Note: This is a review of both the base game and Brood War, as it’s hard to talk about them in isolation.

If there’s one thing fighting game fans and RTS fans have in common, it’s holding a very patronizing view of people who expect any level of success after finishing the single-player campaign. Sure they present some interesting scenarios, and the way they give some background for the action is nice, but when it comes to conveying the advanced mechanics or the real competitive experience, they tend to fall short. On one hand, it makes sense to differentiate the experiences of different modes, but ideally, the single-player options should give players a way to orient themselves and prepare for the unpredictability of human opponents. For fighting games, this is pretty tough, since so much of the game is about reading other players’ patterns on a second-by-second basis and adjusting your play accordingly. However, I think RTS campaigns actually have a lot of potential to emulate the multiplayer experience. For example, there could be a mission where you’re told that one of the enemy factions has lost functionality of their warp gates, and can’t produce units. Instead, they will attack by cannon rushing, a common strategy to see from people attempting easy wins against unskilled players. Maybe there could be a scenario where you either encounter an enemy that sticks to ground-based units or one that only uses fliers, and you have to scout and punish them accordingly before they construct a death ball. In this way, players become exposed to real strategies and learn good fundamentals that are applicable in all levels of play. Unfortunately, the typical scenarios in Starcraft do the opposite of this sort of teaching. It’s rare that the scenarios are relevant at all, and the strategies that are incentivized would actually set you up for failure online. Most maps include enemies with pre-established bases with loads of static defense, rewarding your attempts at scouting and harassment by immediately destroying your unit. You just build up your own ball of units and smash it against subsequently higher levels of defense, instead of actually learning to watch your enemy, harass their workers, prevent base expansion, and counter their strategy.

To be fair though, the base game can be forgiven for some of this, given how the concept of an online meta was less of a design concern in 1998, and it actually does a small amount of smart tutorializing at the very start. It gives you a basic level of functionality, but your enemies have access to units and abilities one step up the tech tree, so you learn how to counter them in a controlled environment. Then, in the next mission, you get to use what they were using, already fully cognizant of what makes those things effective, and the cycle repeats with new tools to learn about. While Brood War’s campaign is a huge improvement over the base game’s in most ways, it doesn’t take the next step with this learning process and still consists of breaking established bases with piles of units, even when the developers at that point had experience with what the game was like in a real multiplayer environment. It would have been fantastic to see the expansion run with the knowledge that players were already familiar with each faction and the general pace of the game to then teach more advanced concepts. Not only would this benefit people when they go play multiplayer, but by providing a set of challenges more robust than “break the base”, the entertainment value of the campaign increases in its own right. It’s not that these campaigns are unenjoyable or anything, the stories are still pretty fun and overrunning defenses with a line of tanks or a wave of acid-spitting monstrosities is always satisfying, but a shallow level of strategy being required in a strategy game campaign is a missed opportunity, which goes on to cause problems with how much it’s required in the multiplayer.

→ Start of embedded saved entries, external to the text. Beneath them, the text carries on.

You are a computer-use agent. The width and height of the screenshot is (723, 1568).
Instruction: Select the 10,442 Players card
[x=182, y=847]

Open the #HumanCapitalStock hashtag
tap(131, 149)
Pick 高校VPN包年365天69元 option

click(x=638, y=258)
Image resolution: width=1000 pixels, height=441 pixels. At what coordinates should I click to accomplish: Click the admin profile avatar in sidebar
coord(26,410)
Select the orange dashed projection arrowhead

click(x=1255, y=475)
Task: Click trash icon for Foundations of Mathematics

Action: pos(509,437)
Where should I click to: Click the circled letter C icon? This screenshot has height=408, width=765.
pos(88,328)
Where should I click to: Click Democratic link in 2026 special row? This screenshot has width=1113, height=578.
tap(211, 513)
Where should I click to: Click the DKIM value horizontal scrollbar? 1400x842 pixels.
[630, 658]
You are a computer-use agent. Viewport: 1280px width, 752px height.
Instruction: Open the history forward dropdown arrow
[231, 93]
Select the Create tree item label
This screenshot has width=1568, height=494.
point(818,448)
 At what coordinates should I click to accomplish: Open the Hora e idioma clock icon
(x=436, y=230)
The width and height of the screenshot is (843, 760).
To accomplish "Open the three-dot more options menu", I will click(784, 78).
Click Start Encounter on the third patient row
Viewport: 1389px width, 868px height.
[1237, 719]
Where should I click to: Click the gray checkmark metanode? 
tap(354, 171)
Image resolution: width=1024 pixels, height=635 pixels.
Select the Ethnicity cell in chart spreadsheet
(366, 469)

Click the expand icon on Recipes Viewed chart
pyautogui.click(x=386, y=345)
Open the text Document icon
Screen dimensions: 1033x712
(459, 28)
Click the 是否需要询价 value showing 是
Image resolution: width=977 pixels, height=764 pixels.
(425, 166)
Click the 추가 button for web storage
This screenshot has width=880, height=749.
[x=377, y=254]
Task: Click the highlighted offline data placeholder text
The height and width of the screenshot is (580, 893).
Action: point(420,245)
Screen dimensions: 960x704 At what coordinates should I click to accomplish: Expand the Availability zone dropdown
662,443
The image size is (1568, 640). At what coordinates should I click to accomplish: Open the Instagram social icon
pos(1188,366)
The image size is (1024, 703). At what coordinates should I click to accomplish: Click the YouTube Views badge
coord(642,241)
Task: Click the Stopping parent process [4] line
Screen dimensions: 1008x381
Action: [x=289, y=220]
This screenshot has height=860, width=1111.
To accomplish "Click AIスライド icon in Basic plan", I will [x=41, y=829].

Well, at least some of the multiplayer. I’m sad to see there aren’t many custom games being played anymore, which were the refuge for kids like me who sucked at ladder matches. If you played a lot of Tree Defense, Bunker Wars, Jail Break, Stacked Cannon Defense, Raccoon City, and all the others back in the early 2000’s on US East, you may have played with a baby Uni. If so, I apologize, but I also thank you for being a part of a very foundational part of my love for games, even if nowadays I have more fun criticizing the single player campaigns that no one cares about anyways.

Reviewed on Apr 22, 2021


1 Comment


1 year ago

I actually appreciate your focus on the single-player here, since I only just learned this game is free on Battle.net, and I do want to try it out but I'm also not that interested in going up against people who have been playing for an actual quarter of a century. Age of Empires II was my obsession when StarCraft was in its heyday, which in retrospect is kinda weird since I was more of a sci-fi guy at the time. I'm curious now whether the single-player missions in that game are as one-note as the ones in StarCraft; I do remember them being not a lot of fun in comparison to regular online play, or even just run-of-the-mill unscripted matches against the computer.